* **Data to process**
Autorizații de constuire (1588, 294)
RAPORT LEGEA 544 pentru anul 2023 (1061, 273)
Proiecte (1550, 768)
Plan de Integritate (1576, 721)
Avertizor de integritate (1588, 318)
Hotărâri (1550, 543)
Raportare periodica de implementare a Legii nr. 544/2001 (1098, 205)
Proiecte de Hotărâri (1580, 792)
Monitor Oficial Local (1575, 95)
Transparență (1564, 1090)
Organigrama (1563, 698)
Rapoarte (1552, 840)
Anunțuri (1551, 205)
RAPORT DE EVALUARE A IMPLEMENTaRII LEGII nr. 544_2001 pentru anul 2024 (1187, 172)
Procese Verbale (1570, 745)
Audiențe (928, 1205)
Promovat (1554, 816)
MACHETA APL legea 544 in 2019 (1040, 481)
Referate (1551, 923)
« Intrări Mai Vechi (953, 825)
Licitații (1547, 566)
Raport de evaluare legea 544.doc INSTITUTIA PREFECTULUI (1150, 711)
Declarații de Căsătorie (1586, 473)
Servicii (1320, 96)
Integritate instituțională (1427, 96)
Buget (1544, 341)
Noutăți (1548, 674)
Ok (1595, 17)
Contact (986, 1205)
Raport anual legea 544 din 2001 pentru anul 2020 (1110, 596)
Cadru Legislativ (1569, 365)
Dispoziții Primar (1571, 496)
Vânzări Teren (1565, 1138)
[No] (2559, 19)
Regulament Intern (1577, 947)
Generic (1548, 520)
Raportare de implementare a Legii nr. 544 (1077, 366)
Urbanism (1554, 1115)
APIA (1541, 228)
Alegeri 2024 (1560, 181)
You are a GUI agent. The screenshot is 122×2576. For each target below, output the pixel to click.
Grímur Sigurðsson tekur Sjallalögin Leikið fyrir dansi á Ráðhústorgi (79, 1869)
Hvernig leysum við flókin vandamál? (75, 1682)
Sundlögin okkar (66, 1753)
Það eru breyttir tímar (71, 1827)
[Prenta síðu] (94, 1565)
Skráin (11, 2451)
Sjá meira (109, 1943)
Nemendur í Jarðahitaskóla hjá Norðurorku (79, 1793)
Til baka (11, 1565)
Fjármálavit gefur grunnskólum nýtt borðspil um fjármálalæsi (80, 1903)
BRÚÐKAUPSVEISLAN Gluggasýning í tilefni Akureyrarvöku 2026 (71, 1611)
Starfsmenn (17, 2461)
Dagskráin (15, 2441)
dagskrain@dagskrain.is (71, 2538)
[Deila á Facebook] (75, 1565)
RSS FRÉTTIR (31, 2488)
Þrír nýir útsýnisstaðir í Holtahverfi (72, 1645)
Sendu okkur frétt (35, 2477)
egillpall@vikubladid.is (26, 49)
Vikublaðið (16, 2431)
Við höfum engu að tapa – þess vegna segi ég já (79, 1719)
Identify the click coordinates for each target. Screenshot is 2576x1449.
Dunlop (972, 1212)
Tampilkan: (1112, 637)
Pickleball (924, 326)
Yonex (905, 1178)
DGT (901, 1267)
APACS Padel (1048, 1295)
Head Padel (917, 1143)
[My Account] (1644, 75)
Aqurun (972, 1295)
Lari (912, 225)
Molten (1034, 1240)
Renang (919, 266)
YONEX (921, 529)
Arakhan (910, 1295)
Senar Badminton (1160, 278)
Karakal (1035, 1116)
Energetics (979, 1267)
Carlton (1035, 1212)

* **Work task**
Write each line of the data down again exactly as it reads.

* **Answer to the exercise**
Autorizații de constuire (1588, 294)
RAPORT LEGEA 544 pentru anul 2023 (1061, 273)
Proiecte (1550, 768)
Plan de Integritate (1576, 721)
Avertizor de integritate (1588, 318)
Hotărâri (1550, 543)
Raportare periodica de implementare a Legii nr. 544/2001 (1098, 205)
Proiecte de Hotărâri (1580, 792)
Monitor Oficial Local (1575, 95)
Transparență (1564, 1090)
Organigrama (1563, 698)
Rapoarte (1552, 840)
Anunțuri (1551, 205)
RAPORT DE EVALUARE A IMPLEMENTaRII LEGII nr. 544_2001 pentru anul 2024 (1187, 172)
Procese Verbale (1570, 745)
Audiențe (928, 1205)
Promovat (1554, 816)
MACHETA APL legea 544 in 2019 (1040, 481)
Referate (1551, 923)
« Intrări Mai Vechi (953, 825)
Licitații (1547, 566)
Raport de evaluare legea 544.doc INSTITUTIA PREFECTULUI (1150, 711)
Declarații de Căsătorie (1586, 473)
Servicii (1320, 96)
Integritate instituțională (1427, 96)
Buget (1544, 341)
Noutăți (1548, 674)
Ok (1595, 17)
Contact (986, 1205)
Raport anual legea 544 din 2001 pentru anul 2020 (1110, 596)
Cadru Legislativ (1569, 365)
Dispoziții Primar (1571, 496)
Vânzări Teren (1565, 1138)
[No] (2559, 19)
Regulament Intern (1577, 947)
Generic (1548, 520)
Raportare de implementare a Legii nr. 544 (1077, 366)
Urbanism (1554, 1115)
APIA (1541, 228)
Alegeri 2024 (1560, 181)
You are a GUI agent. The screenshot is 122×2576. For each target below, output the pixel to click.
Grímur Sigurðsson tekur Sjallalögin Leikið fyrir dansi á Ráðhústorgi (79, 1869)
Hvernig leysum við flókin vandamál? (75, 1682)
Sundlögin okkar (66, 1753)
Það eru breyttir tímar (71, 1827)
[Prenta síðu] (94, 1565)
Skráin (11, 2451)
Sjá meira (109, 1943)
Nemendur í Jarðahitaskóla hjá Norðurorku (79, 1793)
Til baka (11, 1565)
Fjármálavit gefur grunnskólum nýtt borðspil um fjármálalæsi (80, 1903)
BRÚÐKAUPSVEISLAN Gluggasýning í tilefni Akureyrarvöku 2026 (71, 1611)
Starfsmenn (17, 2461)
Dagskráin (15, 2441)
dagskrain@dagskrain.is (71, 2538)
[Deila á Facebook] (75, 1565)
RSS FRÉTTIR (31, 2488)
Þrír nýir útsýnisstaðir í Holtahverfi (72, 1645)
Sendu okkur frétt (35, 2477)
egillpall@vikubladid.is (26, 49)
Vikublaðið (16, 2431)
Við höfum engu að tapa – þess vegna segi ég já (79, 1719)
Identify the click coordinates for each target. Screenshot is 2576x1449.
Dunlop (972, 1212)
Tampilkan: (1112, 637)
Pickleball (924, 326)
Yonex (905, 1178)
DGT (901, 1267)
APACS Padel (1048, 1295)
Head Padel (917, 1143)
[My Account] (1644, 75)
Aqurun (972, 1295)
Lari (912, 225)
Molten (1034, 1240)
Renang (919, 266)
YONEX (921, 529)
Arakhan (910, 1295)
Senar Badminton (1160, 278)
Karakal (1035, 1116)
Energetics (979, 1267)
Carlton (1035, 1212)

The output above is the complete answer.